> **本文抜粋**:

# # # # # # #

目が覚めると腰が痛い。あとで分かったが、これは別途の上半身を起こした状態で寝たのが原因だ(頭の重みが、首にもろにかかる)。
 
 朝は断食、水分も9:00までしか摂れない。

 手術まではずっと本を読んでいた。
 岸久『スター・バーへようこそ』読了。
 
 11:00になった。手術着に着替える。血栓防止とかの靴下もはく。手術は11:30からの予定だ。
 
 12:00。30分遅れで手術室に入る。
 点滴に麻酔が入っている。やがて意識がなくなった。
 
 朝の目覚めのようなけだるさとともに、覚醒した。
 過去の全身麻酔は死を思うほどの意識の断絶感があったのに比べると、あっけないにような気がした。
 
 14:00過ぎ、4人部屋に運ばれる。

# # # # # # #

ピクセル座標グラウンディングデータ:

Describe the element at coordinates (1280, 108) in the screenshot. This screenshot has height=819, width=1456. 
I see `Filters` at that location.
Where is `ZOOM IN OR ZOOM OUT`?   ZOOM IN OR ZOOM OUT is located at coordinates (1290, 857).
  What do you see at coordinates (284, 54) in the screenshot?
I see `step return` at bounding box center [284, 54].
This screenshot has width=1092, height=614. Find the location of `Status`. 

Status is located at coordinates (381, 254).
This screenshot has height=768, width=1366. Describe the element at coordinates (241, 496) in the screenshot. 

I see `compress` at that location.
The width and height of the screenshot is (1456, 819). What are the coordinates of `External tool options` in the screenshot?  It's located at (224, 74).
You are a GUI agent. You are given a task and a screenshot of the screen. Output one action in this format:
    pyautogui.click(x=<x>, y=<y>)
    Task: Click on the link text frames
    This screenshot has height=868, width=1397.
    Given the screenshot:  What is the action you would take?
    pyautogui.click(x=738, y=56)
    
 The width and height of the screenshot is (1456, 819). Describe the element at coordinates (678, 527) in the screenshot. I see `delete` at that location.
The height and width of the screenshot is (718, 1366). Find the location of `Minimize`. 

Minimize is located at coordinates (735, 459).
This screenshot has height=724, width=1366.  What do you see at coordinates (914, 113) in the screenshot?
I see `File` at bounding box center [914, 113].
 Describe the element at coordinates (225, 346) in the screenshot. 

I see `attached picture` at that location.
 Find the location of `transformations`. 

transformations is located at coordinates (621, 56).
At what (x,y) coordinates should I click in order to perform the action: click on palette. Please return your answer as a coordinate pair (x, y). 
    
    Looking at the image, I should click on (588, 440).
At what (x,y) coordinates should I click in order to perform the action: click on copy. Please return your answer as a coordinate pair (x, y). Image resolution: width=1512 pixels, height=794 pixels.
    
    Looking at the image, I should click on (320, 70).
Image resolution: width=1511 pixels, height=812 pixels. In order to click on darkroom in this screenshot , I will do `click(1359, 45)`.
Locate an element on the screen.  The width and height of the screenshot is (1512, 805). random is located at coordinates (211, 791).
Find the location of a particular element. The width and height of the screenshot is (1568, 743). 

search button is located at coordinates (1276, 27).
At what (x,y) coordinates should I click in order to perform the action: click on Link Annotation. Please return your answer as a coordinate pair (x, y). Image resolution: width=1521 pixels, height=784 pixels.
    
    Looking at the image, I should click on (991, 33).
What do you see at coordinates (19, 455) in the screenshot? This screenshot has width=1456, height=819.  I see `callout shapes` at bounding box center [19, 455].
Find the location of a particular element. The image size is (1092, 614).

# # # # # # #

> **問題**:
(A) 手術の日の記録で、手術の前に読み終えた本は何か。
(B) 手術の日の記録を、最後の文の後から書き継いでください。

> **解答**:
(A) 岸久『スター・バーへようこそ』である。

(B)
 18:00まで酸素マスク、21:00まで点滴を続けなくてはならない。
 
 絶え間なく、血の混じったたんを吐き続ける。
 なんだか目が潤んでいると思ってこすると、それも血だ。鼻がふさがれているので、目からも血が出てくるのだ。
 
 酸素マスクが取れ、トイレに立ってもよいと言われたので、トイレに行った。手洗いの鏡で自分の顔を見る。
 
 鼻、口、目の周りに血の跡がつき、鼻は倍ぐらいにふくれあがり、すさまじい形相だ。
 このまま街を歩けば、一般人はわたしの周りから逃げ、警察官には取り調べを受けることは必定である。
 
 夜、点滴が終わる。
 
 向かいに変な患者がいる。ナースコールも鳴らさず、ことあるごとに大きな声で「おねーさーん」と、叫ぶ。
 点滴が始まると、30分だと言われているのに、「おねーさーん、もおええやろ」と2、3分ごとに叫ぶ。
 消灯になってからも、訳の分からない理由を見つけては「おねーさーん」と叫ぶ。
 
 しかし、この環境と痛みや血があるにもかかわらず、眠れたのは我ながら不思議である。何度か目は覚めはしたものの……。